Wissen aus früheren Pandemien nutzen
Über die Spanische Grippe von 1918 bis 1920 und die Asiatische Grippe von 1957 weiss heute kaum jemand mehr Bescheid. Da das Wissen über vergangene Pandemien jedoch für künftige Gesundheitsrisiken sehr wertvoll wäre, wollen Forschende diese Gedächtnislücke schliessen.
Masken tragen, Abstand halten, Hände waschen, Räume lüften: In der Corona-Pandemie ging es in der Schweiz plötzlich wieder um Massnahmen, wie sie gut hundert Jahre zuvor bei der verheerenden Spanischen Grippe von 1918 bis 1920 Thema waren.

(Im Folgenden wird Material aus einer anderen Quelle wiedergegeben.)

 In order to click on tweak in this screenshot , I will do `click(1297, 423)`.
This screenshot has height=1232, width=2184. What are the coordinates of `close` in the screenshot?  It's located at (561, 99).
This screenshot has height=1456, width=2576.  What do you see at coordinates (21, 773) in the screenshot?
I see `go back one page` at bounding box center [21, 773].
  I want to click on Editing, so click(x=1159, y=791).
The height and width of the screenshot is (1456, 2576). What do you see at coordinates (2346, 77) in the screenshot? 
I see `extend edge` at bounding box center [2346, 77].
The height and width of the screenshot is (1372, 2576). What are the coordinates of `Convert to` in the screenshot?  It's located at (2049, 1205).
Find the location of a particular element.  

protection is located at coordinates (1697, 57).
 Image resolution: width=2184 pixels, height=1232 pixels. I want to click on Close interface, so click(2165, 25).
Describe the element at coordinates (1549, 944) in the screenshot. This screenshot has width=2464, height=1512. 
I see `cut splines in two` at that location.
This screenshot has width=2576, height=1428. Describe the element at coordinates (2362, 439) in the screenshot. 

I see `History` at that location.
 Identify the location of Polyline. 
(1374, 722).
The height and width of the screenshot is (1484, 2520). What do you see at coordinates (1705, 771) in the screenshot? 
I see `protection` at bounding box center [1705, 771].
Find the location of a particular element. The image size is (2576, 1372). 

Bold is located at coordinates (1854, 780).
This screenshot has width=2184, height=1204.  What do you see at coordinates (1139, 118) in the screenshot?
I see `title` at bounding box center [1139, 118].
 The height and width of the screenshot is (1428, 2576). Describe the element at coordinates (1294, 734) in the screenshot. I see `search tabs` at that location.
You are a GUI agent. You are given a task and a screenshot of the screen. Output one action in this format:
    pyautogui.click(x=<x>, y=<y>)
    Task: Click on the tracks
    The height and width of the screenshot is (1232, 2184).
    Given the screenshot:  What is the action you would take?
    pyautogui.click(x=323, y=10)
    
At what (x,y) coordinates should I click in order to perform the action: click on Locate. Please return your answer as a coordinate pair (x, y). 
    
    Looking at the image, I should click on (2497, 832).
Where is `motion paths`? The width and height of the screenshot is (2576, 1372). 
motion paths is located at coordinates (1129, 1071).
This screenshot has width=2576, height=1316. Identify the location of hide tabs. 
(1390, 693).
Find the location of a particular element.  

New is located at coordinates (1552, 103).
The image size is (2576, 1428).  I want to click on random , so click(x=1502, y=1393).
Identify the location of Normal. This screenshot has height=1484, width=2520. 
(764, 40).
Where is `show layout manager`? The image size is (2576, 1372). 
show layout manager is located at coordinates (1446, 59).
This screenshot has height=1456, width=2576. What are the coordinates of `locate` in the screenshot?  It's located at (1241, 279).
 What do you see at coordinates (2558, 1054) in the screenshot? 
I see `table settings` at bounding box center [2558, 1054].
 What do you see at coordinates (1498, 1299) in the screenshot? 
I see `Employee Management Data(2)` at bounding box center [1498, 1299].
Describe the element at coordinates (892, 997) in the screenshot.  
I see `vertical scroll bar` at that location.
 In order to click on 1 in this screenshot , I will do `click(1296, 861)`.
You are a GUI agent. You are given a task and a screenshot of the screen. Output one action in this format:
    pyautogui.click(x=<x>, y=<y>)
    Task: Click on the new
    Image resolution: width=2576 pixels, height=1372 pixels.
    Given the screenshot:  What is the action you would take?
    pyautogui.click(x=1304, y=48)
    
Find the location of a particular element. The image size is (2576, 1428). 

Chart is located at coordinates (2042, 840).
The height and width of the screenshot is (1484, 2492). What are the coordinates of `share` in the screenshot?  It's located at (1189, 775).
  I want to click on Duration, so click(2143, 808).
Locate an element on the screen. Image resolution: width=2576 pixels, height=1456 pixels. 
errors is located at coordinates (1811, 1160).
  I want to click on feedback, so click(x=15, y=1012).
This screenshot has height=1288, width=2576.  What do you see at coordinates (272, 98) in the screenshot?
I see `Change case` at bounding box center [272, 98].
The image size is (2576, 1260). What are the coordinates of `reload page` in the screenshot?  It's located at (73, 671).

Die Spanische Grippe gilt in der Schweiz immer noch als die schlimmste demografische Katastrophe des 20. Jahrhunderts. Nach ihr verursachte kein Influenzavirus mehr eine derart hohe Sterblichkeit: Die Asiatische Grippe (1957), die Hongkong-Grippe (1968) und die Russische Grippe (1977) verliefen relativ glimpflich. Dasselbe gilt für Sars (2003) und die Schweinegrippe (2009).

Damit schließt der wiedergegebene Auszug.